Катеньку снедали боль и сомнения. Она посмотрела на отца.
Никогда еще она не видела на его лице такую муку.
— Мама, папа, — сказал он, опускаясь на колени у ног пожилой крестьянки и беря ее за руку. — Вы мои родители. Вы навсегда останетесь моими любимыми мамочкой и папочкой. Если меня усыновили, это ничего для меня не изменит. Я любил вас всю жизнь, я не видел от вас ничего, кроме любви и доброты. Я знаю, кто я. Я навсегда останусь тем маленьким мальчиком, которого вы любили. Если вы мне ничего не скажете, я пойму. В те дни люди не слишком-то распространялись о таких вещах. Но если расскажете всю правду, мы выслушаем и не перестанем вас любить.
Его слова глубоко тронули Катеньку, она посмотрела на Бабу и увидела, как она смягчилась. Старики обменялись взглядами, потом бабушка пожала плечами.
— Я все расскажу, — сказала она мужу.
— Вранье, — заявил Клоп, но уже намного спокойнее.
Катенька подумала, что некоторые тайны хранились настолько долго, что уже казались настоящими небылицами. Клоп махнул рукой с заскорузлыми пальцами. — Говори, если считаешь нужным.
Он сел на диван и закурил.
— Рассказывай, мама. — Доктор Винский тоже закурил. Он встал и налил в рюмку чачи, передал матери. — Я хочу знать правду, какой бы она ни была.
Баба собралась с духом, глотнула чачи, оглядела комнату и развела руками.

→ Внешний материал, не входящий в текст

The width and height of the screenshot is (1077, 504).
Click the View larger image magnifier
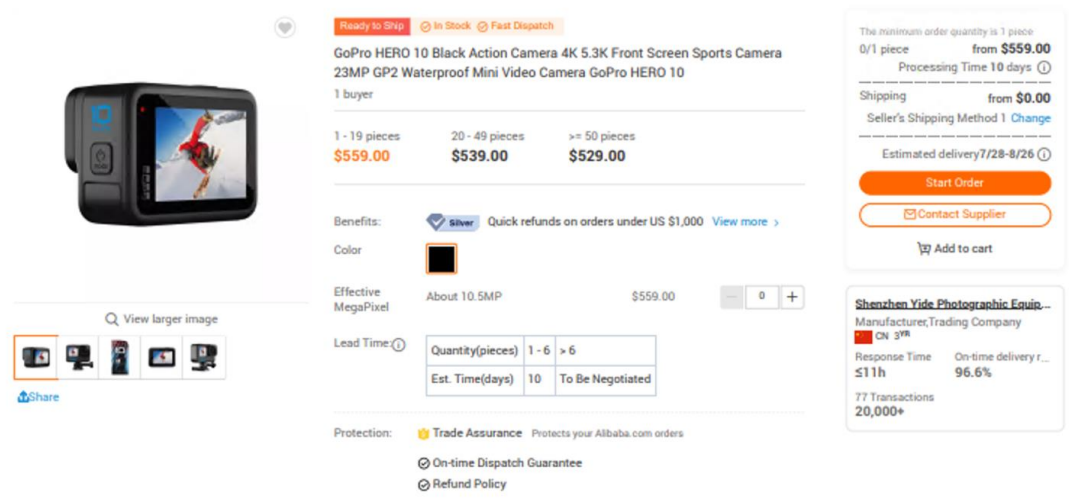tap(112, 319)
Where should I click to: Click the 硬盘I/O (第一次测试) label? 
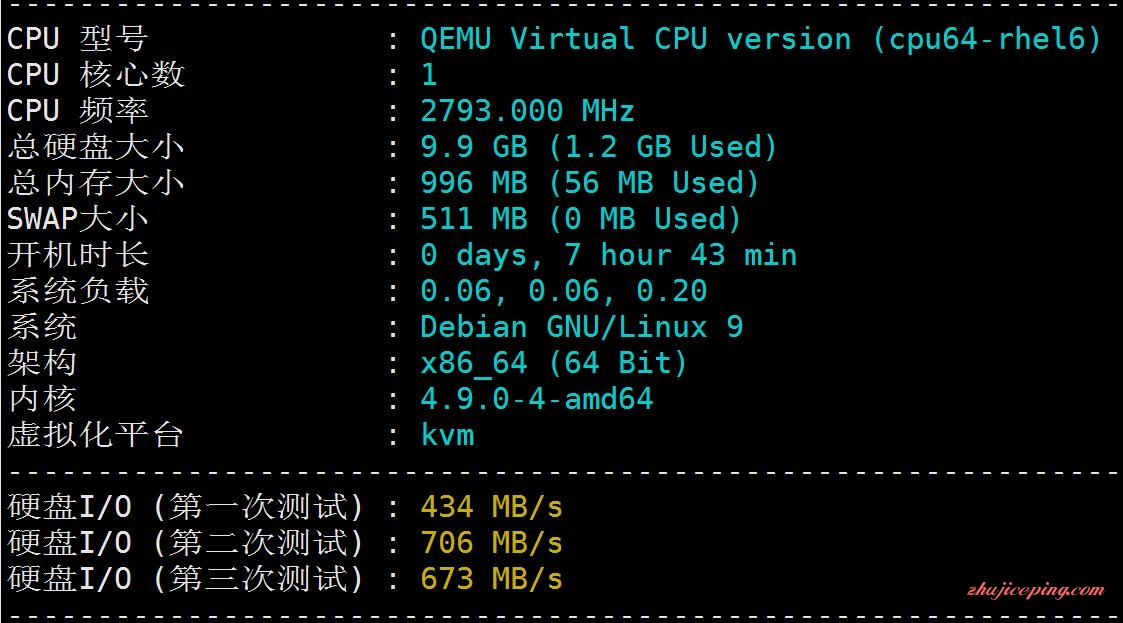[185, 507]
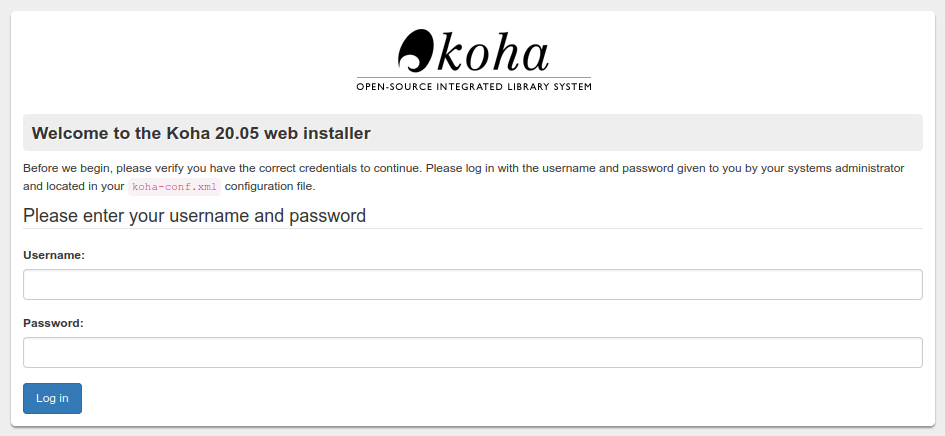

— Мы с Клопом были женаты восемь лет, но детей так и не было. Господь не давал нам деток. Будучи настоящим коммунистом, я, тем не менее, пошла к священнику за благословением, ходила к знахарке в соседнюю станицу. Но зря. Клоп не желал это обсуждать… Но однажды я услышала в колхозной конторе, что большая шишка из Москвы едет к нам в район осмотреть нашу новую тракторную станцию. Он разговаривал с колхозниками и захотел побеседовать с нами. Это был товарищ Сатинов.
— Вы уже были знакомы? — спросила Катенька.
— Да, — ответила Баба. — В 1931 году во время коллективизации и раскулачивания он к нам уже приезжал. Всех кулаков выслали, многих расстреляли прямо здесь, в станице, были обыски и голод — ужасное время. Клопа признали кулаком. Нас должны были арестовать. Остальных в этом списке уже расстреляли. Операцией руководил товарищ Сатинов; не знаю почему, но он что-то придумал и наши фамилии вычеркнули из списков. Мы обязаны ему жизнью. Девять лет спустя, в 1939-м, он нас осчастливил во второй раз. Он попросил усыновить трехлетнего мальчика. «Любите его, как бесценный дар, — велел он. — Возьмите эту тайну с собой в могилу. Воспитайте его как собственного сына». Однажды нам позвонили из детского дома, мы поехали в Тбилиси и забрали… маленького мальчика с карими глазами и ямочкой на подбородке. Самого прекрасного мальчугана на свете.